_The problem_
Locate each line in the records below that contains the string "computer" and copy those lines. The match is case-sensitive.

── Data

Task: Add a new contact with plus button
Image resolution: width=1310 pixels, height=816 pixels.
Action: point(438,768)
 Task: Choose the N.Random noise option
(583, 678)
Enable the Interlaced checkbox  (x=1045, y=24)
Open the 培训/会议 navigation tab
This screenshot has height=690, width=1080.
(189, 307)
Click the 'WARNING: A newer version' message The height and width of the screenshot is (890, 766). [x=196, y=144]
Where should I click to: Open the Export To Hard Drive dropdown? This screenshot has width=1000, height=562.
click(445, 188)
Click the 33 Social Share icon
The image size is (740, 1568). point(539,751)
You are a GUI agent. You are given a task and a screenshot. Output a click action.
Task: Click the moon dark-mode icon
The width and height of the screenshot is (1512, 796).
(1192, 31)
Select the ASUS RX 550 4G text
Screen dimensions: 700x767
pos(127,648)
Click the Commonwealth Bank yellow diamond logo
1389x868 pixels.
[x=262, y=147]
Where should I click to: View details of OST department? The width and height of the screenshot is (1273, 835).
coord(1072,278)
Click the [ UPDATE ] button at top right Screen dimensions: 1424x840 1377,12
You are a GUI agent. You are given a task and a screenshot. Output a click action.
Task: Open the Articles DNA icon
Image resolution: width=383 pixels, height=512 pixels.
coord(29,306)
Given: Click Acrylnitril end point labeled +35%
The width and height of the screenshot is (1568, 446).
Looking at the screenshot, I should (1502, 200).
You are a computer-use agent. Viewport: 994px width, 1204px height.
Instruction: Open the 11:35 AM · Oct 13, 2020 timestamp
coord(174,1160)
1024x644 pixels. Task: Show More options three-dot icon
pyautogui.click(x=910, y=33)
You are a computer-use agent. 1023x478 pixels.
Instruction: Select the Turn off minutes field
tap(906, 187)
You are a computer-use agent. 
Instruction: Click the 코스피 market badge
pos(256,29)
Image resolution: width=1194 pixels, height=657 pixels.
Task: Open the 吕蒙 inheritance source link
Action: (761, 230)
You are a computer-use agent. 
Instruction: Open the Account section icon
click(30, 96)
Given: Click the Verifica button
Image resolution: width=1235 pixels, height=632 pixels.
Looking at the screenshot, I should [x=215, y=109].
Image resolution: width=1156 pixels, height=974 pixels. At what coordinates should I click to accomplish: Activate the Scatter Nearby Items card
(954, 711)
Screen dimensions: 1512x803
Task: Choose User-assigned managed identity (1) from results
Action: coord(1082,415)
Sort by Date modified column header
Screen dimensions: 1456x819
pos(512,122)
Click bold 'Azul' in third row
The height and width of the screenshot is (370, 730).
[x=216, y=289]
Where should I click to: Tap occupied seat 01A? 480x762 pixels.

────

_The output_
You are a computer-use agent. Viewport: 994px width, 1204px height.
You are a computer-use agent. 1023x478 pixels.
You are a computer-use agent. 
You are a computer-use agent. 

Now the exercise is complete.